¹ Entomology, Plant Pathology, and Weed Science, New Mexico State University, Las Cruces, NM, United States.
² Department of Plant Pathology, University of Florida, Gainesville, FL, United States.
³ Department of Biology, California State University, Bakersfield, CA, United States.
⁴ Department of Plants and Crops, Ghent University, Ghent, Belgium.

Abstract

Pistachio Bushy Top Syndrome (PBTS) is a recently emerged disease that has strongly impacted the pistachio industry in California, Arizona, and New Mexico. The disease is caused by two bacteria, designated PBTS1 that is related to Rhodococcus corynebacterioides and PBTS2 that belongs to the species R. fascians. Here, we assessed the pathogenic character of the causative agents and examined their chromosomal sequences to predict the presence of particular functions that might contribute to the observed co-occurrence and their effect on plant hosts.
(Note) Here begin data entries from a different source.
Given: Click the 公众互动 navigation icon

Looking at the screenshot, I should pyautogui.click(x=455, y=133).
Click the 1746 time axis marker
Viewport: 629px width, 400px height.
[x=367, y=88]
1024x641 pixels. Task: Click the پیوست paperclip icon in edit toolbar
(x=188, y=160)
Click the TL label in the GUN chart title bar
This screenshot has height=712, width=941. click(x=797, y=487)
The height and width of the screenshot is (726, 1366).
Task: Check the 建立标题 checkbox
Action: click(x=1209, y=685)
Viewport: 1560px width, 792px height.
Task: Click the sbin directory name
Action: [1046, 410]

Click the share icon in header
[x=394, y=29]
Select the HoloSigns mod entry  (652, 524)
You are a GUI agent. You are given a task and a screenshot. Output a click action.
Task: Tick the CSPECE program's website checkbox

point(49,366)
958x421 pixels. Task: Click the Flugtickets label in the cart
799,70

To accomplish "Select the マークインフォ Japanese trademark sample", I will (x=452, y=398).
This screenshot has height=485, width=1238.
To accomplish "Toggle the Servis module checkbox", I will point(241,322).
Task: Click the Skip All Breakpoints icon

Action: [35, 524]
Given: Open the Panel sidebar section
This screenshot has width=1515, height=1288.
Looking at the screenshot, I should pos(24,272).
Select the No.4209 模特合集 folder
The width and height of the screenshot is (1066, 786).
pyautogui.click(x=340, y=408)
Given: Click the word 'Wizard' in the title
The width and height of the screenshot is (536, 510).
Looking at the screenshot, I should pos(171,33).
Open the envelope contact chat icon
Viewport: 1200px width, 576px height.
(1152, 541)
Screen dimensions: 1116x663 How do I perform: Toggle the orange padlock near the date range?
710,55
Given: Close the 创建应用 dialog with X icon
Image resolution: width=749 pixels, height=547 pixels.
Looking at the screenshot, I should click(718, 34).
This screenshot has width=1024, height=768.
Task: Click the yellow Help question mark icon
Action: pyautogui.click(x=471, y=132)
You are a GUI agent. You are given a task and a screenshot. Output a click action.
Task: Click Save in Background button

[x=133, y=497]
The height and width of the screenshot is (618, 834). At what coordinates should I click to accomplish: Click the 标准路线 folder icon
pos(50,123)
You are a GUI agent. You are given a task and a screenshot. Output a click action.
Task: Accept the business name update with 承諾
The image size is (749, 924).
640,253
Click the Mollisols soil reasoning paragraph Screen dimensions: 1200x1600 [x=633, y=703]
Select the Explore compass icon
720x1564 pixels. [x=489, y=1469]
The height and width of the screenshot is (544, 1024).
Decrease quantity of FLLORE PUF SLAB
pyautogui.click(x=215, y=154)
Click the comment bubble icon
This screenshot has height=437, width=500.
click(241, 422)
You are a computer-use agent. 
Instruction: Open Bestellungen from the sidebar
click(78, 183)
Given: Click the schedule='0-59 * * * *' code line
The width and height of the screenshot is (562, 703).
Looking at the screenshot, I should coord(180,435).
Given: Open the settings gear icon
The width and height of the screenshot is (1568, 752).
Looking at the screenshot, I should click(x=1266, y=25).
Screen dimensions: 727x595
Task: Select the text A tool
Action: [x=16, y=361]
In diverse assays, we confirmed the pathogenicity of the strains on "UCB-1" pistachio rootstock and showed that they can also impact the development of tobacco species, but concurrently inconsistencies in the ability to induce symptoms were revealed. We additionally evidence that fas genes are present only in a subpopulation of pure PBTS1 and PBTS2 cultures after growth on synthetic media, that these genes are easily lost upon cultivation in rich media, and that they are enriched for in an in planta environment. Analysis of the chromosomal sequences indicated that PBTS1 and PBTS2 might have complementary activities that would support niche partitioning. Growth experiments showed that the nutrient utilization pattern of both PBTS bacteria was not identical, thus avoiding co-inhabitant competition. PBTS2 appeared to have the potential to positively affect the habitat fitness of PBTS1 by improving its resistance against increased concentrations of copper and penicillins. Finally, mining the chromosomes of PBTS1 and PBTS2 suggested that the bacteria could produce cytokinins, auxins, and plant growth-stimulating volatiles and that PBTS2 might interfere with ethylene levels, in support of their impact on plant development. Subsequent experimentation supported these in silico predictions. Altogether, our data provide an explanation for the observed pathogenic behavior and unveil part of the strategies used by PBTS1 and PBTS2 to interact with plants.

Keywords: actinobacteria; auxin; cytokinin; ethylene; niche partitioning; plant hormones; virulence loss; volatiles.